Trastuzumab Dosing Guide and Precautions
Fam-trastuzumab deruxtecan-nxki (Fam-trastuzumab deruxtecan-nxki) is a drug used to treat breast cancer, non-small cell lung cancer, and gastric cancer. Here are guidelines and precautions for its use:
1. Corresponding gene mutations and tumor specimens need to be tested before use to ensure that the patient is suitable for using trastuzumab. Do not substitute trastuzumab or ado-trastuzumab emtansine.
2. Trastuzumab is an injection preparation. If the patient develops infusion-related symptoms, the infusion rate should be slowed down or interrupted.
3. During intravenous infusion, only infusion sets made of polyolefin or polybutadiene can be used for trastuzumab. The first infusion should take more than 90 minutes. If the previous infusion is well tolerated, the dose may be administered within 30 minutes.
4. Trastuzumab may cause moderate nausea and vomiting, including delayed nausea and/or vomiting. According to local agency guidelines, prophylactic antiemetic medications should be administered to mitigate these adverse effects.

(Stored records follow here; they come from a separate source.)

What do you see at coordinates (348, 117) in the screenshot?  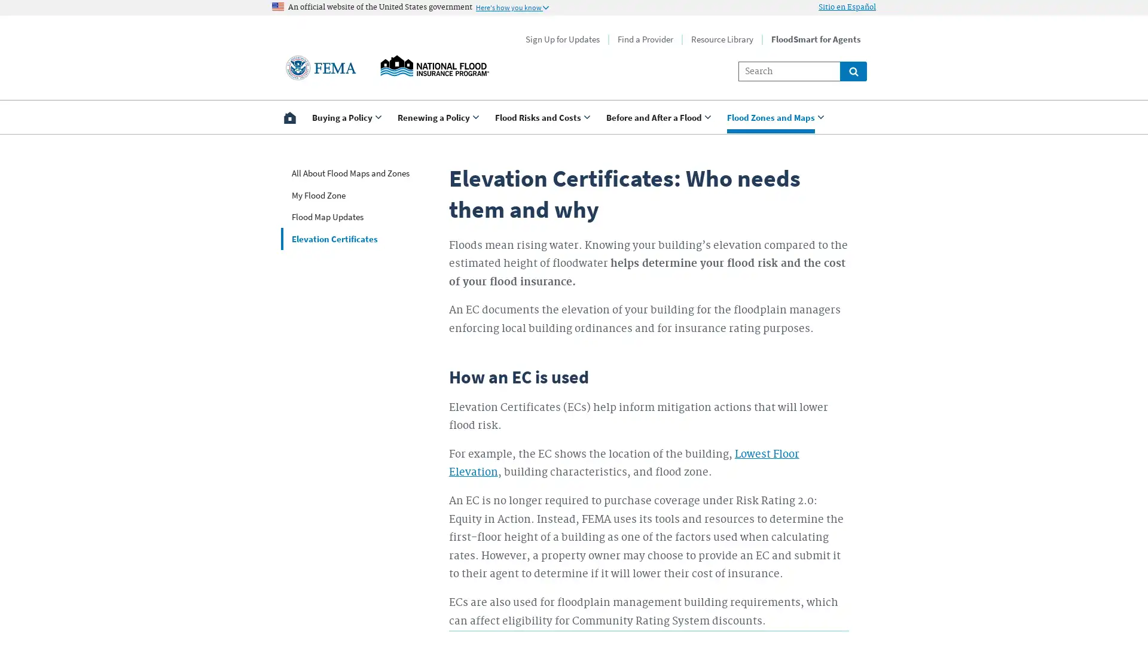 I see `Use <enter> and shift + <enter> to open and close the drop down to sub-menus` at bounding box center [348, 117].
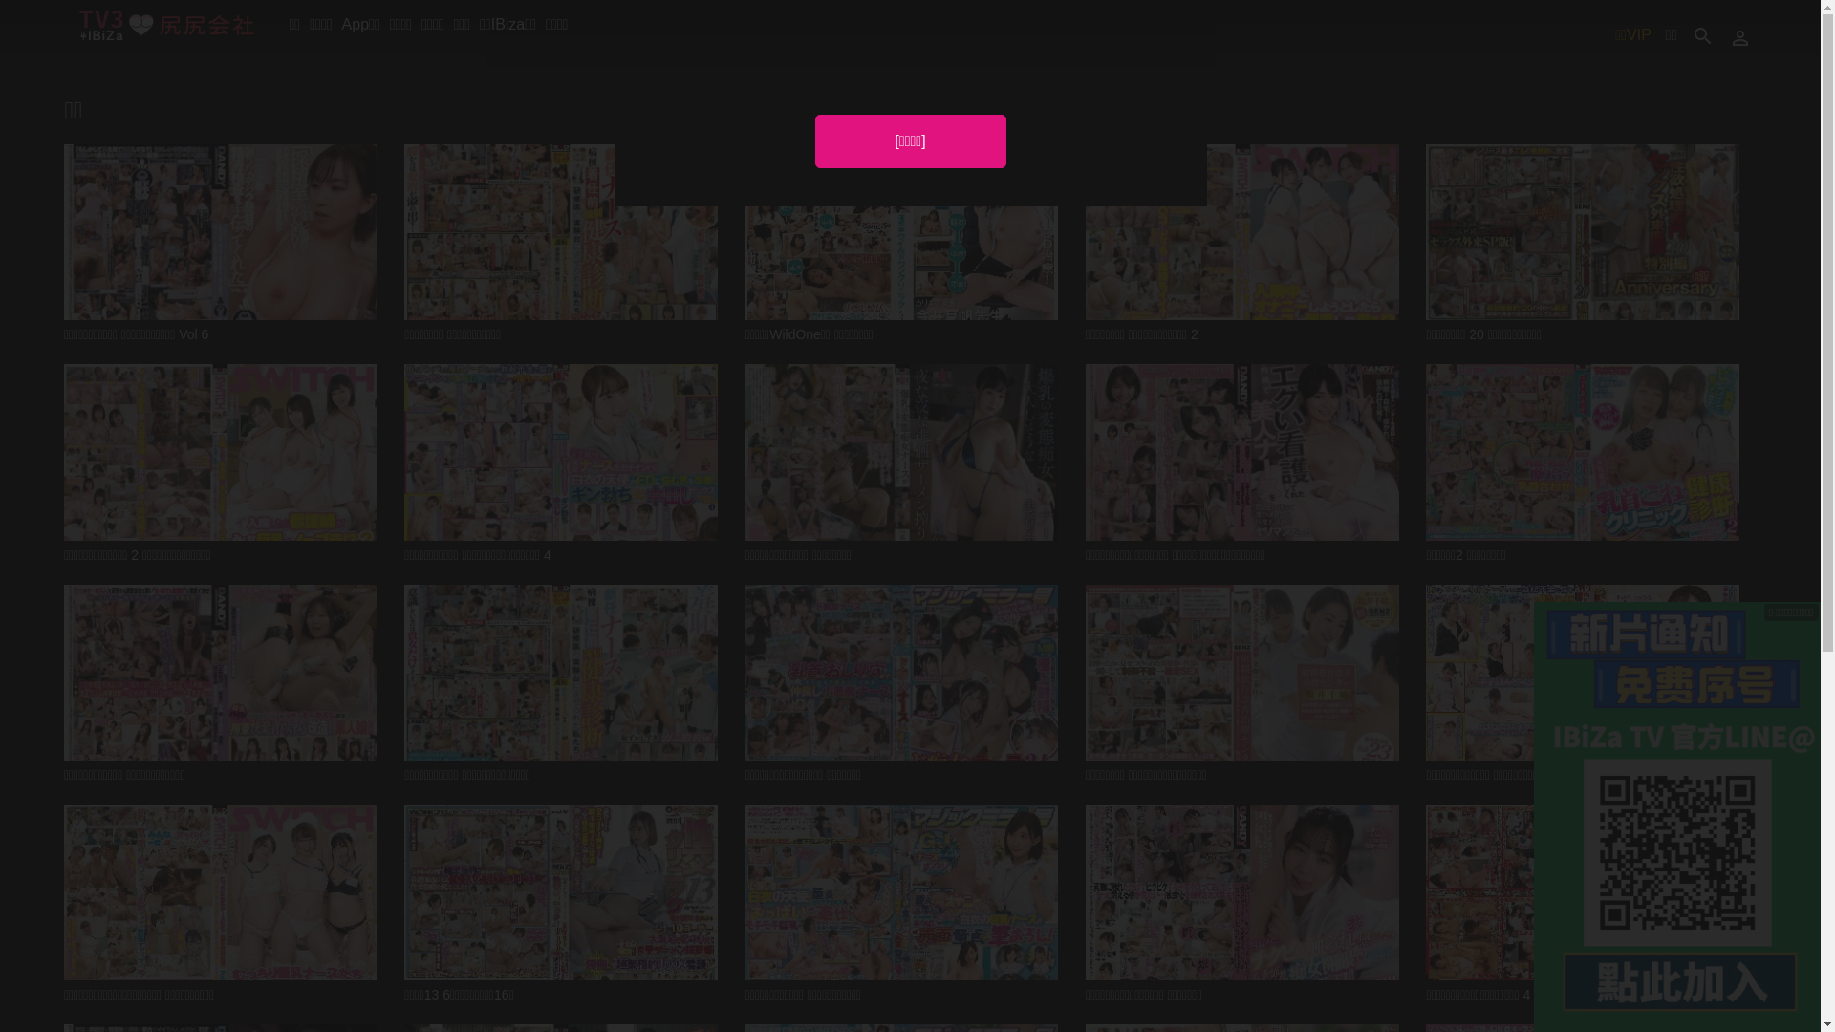  What do you see at coordinates (1701, 34) in the screenshot?
I see `'search'` at bounding box center [1701, 34].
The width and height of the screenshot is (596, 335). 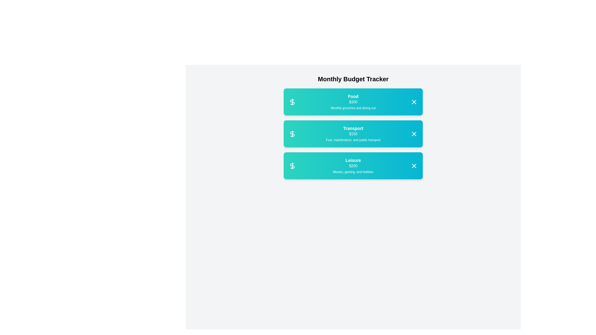 What do you see at coordinates (353, 165) in the screenshot?
I see `the category chip for Leisure` at bounding box center [353, 165].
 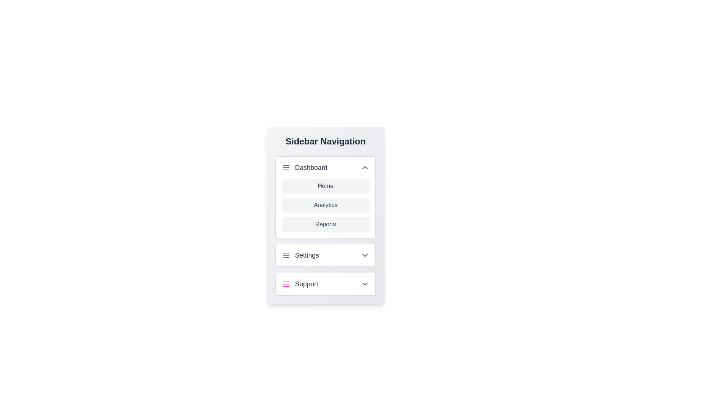 What do you see at coordinates (304, 168) in the screenshot?
I see `the 'Dashboard' Navigation Button, which features an icon of three stacked lines and bold text on the right` at bounding box center [304, 168].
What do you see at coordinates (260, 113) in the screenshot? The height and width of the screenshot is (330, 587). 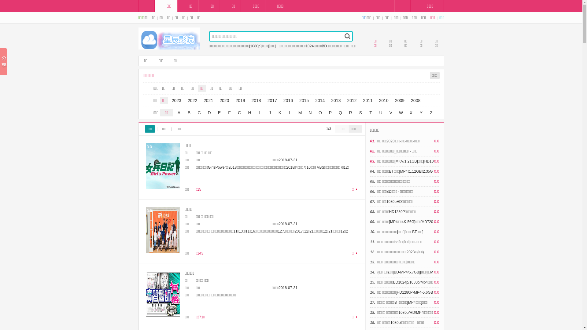 I see `'I'` at bounding box center [260, 113].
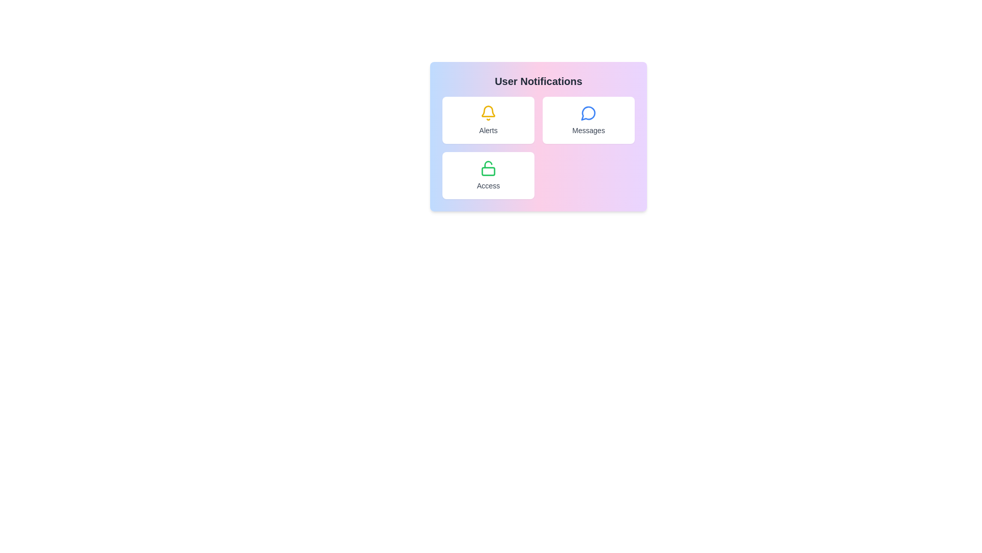 The image size is (982, 553). I want to click on the Interactive button with a bell icon and the text 'Alerts', so click(488, 120).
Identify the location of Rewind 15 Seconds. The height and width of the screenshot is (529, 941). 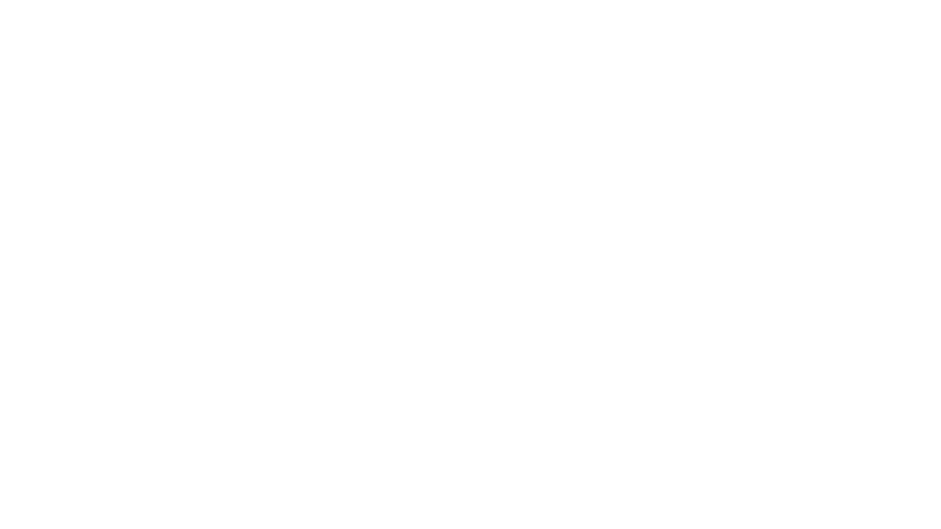
(724, 13).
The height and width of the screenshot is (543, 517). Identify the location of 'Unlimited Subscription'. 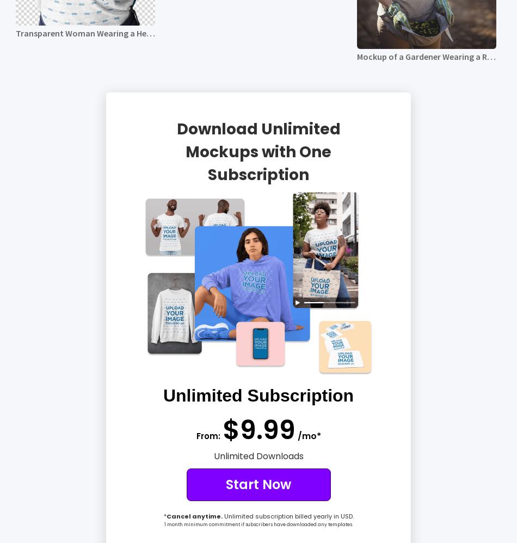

5. For patients with breast cancer and non-small cell lung cancer, the recommended dose of trastuzumab is an intravenous infusion of 5.4 mg/kg every 3 weeks (21-day cycle) until disease progression or unacceptable toxicity. For patients with gastric cancer, the recommended dose is 6.4 mg/kg as an intravenous infusion every 3 weeks (21-day cycle).
6. If adverse reactions occur after using trastuzumab, it may be necessary to temporarily interrupt, reduce the dose, or stop treatment. However, after reducing the dose, do not increase the dose of trastuzumab.
7. If the scheduled dose is delayed or missed, please administer the dose as soon as possible and do not wait until the next scheduled cycle. Adjust the dosing schedule to maintain a 3-week interval between doses and determine the dose and rate based on the patient's tolerance of the most recent infusion.
8. If severe infusion reaction occurs, please permanently discontinue trastuzumab.
9. For patients with breast cancer and non-small cell lung cancer, if severe infusion reactions occur, the first dose of trastuzumab should be reduced to 4.4 mg/kg, and the second dose of trastuzumab should be reduced to 3.2 mg/kg. If further reduction is still needed, treatment should be stopped. For patients with gastric cancer, the first dose is reduced to 5.4 mg/kg and the second dose is reduced to 4.4 mg/kg. If further reduction is still required, treatment is stopped.